5.5.13

Le poids des mots

Il n'avait pas été choqué par les photos, mais depuis hier, depuis qu'il avait refermé le magazine, feuilleté dans la salle d'attente du dentiste, il se posait beaucoup de questions sur le poids des mots. Avaient-ils tous le même poids ? Et comment les pesait-on ? Existait-il un instrument de mesure ? Quel est le mot qui servait d'étalon ? Si les mots avaient un poids, forcément, les lettres devaient, elles aussi, peser quelque chose. "Anticonstitutionnellement" était sûrement le mot le plus lourd de tous. Mais, comment faire la différence entre deux mots composés du même nombre de lettres.

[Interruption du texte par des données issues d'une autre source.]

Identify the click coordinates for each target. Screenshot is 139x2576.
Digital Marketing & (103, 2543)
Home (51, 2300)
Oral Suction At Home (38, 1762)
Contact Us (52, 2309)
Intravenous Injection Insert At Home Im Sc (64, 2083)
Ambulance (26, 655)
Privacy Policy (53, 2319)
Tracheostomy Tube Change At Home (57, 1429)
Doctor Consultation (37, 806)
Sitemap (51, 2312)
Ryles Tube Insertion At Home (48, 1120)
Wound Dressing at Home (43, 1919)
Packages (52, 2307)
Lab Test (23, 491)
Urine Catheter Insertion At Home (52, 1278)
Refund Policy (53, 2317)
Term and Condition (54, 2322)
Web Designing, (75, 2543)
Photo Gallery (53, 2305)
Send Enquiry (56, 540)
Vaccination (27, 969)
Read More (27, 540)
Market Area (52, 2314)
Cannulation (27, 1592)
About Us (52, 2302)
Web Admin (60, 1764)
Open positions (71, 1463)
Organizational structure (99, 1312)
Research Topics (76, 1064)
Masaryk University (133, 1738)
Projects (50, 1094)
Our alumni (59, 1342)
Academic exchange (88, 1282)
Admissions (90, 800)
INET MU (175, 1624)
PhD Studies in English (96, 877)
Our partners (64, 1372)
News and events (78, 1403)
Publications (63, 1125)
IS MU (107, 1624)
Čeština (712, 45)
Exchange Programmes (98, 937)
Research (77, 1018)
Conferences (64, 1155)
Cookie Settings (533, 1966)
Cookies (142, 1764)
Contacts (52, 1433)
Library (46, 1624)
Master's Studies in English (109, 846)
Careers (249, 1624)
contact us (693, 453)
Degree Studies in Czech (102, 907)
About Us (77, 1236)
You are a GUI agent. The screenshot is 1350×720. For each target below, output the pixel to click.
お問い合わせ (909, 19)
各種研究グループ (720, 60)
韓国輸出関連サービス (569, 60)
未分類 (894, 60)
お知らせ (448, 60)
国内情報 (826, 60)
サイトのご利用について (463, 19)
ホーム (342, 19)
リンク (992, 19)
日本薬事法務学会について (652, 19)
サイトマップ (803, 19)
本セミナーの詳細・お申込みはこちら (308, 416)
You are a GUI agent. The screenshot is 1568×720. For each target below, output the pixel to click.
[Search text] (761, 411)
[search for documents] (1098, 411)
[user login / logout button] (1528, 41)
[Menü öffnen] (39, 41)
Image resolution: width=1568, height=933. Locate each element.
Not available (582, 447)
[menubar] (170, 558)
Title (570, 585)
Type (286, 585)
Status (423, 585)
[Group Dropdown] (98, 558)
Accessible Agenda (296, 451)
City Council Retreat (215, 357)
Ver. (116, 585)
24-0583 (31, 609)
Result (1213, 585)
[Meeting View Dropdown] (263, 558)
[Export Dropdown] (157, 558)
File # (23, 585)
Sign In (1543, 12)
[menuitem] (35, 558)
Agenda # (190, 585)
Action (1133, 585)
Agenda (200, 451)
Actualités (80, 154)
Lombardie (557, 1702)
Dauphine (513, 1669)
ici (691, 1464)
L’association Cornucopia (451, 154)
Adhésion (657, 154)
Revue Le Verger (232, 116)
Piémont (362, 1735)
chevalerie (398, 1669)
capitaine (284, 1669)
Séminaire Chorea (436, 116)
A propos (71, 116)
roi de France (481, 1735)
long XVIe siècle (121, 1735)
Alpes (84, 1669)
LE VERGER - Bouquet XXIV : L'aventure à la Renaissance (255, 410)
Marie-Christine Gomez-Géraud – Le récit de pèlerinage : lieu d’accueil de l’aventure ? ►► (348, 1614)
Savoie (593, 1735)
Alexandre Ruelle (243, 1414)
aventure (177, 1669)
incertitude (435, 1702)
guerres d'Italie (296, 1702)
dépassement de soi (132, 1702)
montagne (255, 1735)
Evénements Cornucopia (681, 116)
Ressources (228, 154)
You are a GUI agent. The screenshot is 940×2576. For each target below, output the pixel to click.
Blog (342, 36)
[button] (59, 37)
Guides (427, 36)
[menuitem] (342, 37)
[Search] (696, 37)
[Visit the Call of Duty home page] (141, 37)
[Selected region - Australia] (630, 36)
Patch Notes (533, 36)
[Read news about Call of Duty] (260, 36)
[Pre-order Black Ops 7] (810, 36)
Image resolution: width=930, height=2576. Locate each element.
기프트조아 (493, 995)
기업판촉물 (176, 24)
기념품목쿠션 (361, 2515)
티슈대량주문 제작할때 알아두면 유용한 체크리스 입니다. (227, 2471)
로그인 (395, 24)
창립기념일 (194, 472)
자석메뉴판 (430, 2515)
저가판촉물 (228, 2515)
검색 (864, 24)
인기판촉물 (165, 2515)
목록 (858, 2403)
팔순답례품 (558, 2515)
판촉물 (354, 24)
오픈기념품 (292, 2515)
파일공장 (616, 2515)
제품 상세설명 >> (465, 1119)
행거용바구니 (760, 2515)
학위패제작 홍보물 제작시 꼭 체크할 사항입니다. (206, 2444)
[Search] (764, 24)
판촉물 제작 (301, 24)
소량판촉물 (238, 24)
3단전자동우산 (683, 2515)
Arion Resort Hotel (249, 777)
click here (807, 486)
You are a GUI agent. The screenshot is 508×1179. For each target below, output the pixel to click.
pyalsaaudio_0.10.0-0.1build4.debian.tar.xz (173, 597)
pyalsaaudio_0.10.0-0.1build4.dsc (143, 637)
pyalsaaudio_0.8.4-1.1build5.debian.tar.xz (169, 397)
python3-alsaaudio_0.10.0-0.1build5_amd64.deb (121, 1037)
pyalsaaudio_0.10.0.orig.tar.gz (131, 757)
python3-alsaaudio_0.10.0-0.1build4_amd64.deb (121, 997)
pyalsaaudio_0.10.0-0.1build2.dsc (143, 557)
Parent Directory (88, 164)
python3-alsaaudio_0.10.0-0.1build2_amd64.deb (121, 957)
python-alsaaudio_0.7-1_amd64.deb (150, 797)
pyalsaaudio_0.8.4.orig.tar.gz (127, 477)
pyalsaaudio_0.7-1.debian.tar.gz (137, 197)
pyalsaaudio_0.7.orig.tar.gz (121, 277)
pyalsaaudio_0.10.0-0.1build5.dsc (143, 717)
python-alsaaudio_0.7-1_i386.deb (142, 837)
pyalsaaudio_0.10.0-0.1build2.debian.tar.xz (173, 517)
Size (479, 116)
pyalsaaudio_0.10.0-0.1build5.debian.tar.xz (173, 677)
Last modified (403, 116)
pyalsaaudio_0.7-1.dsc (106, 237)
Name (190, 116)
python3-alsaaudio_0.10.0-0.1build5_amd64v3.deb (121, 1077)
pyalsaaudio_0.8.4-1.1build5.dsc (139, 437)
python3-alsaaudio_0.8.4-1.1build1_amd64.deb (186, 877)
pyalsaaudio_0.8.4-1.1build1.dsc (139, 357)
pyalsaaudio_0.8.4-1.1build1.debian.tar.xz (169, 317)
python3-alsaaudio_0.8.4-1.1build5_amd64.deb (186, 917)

Par exemple : "plume" et "plomb". Comment savoir lequel pesait le plus lourd des deux ? "u" et "e" feraient-ils pencher la balance de leur côté, si l'on posait "o" et "b" sur l'autre plateau ? Comment savoir ? D'ailleurs "léger" avait tout autant de lettres que "lourd"... Et pourtant... "lourd" apparaissait d'emblée bien plus lourd que "léger". Mais était-ce vraiment le cas ? Il n'en savait rien. Il n'arrivait pas à trancher. Sa perplexité augmenta quand, plongé dans ses réflexions, il rencontra un problème supplémentaire : celui des lettres capitales, probablement plus pesantes que les lettres minuscules. Ça semblait évident. D'où l'importance des noms propres pour la plupart des gens. Généralement, on accordait plus de considérations aux choses lourdes, massives, telle que l'or par exemple. Mais comment l'or pouvait-il avoir une valeur supérieure au plomb qui comptait trois lettres de plus que le précieux métal ? Question de transmutation, se dit-il. Il lui faudrait certainement se renseigner auprès d'un spécialiste. Il écrasa sa dernière cigarette dans le cendrier noirci, se leva pour enfiler son manteau, sortit de chez lui, et, toujours pensif, incertain, d'un pas mi-lourd, mi-léger, traversa, sous la pluie, le jardin pour se rendre chez l'alchimiste, son voisin.

2.5.13

Le chauffeur de tracteur

Le tracteur de son imagination traîne à sa remorque la cargaison de ses illusions défuntes : un tas de cadavres en état de décomposition avancée. Même les mouches les plus affamées s'en tiennent éloignées. Au lever du jour, sous un ciel blafard, la machine roule lentement en direction de la fosse commune. Le chauffeur ivre de dégoût suit la route d'un œil hagard, l'esprit fermé. Sa cargaison déchargée, la fosse comblée, il va se recoucher. Rendormi, son sommeil est peuplé de cauchemars, de rêves à l'agonie. Le chauffeur les entasse, écœuré, dans la remorque de son tracteur fatigué.

1.5.13

Travail

Travail. Travail. Travail. Encore travail. Toujours travail. Pour le poète, pas de jour de fête. Pas de premier mai, pas de deuxième mai, ni de troisième. Jamais sa tête n'a chômé. Le vers à un pied, deux pieds, trois pieds, le vers de travers ne cessent d'avancer. Le poète ne sait rien des dimanche, ignore les jours fériés. Premier mai ou dernier mai, pas de congé. Travail. Travail. Travail. Encore travail. Toujours travail.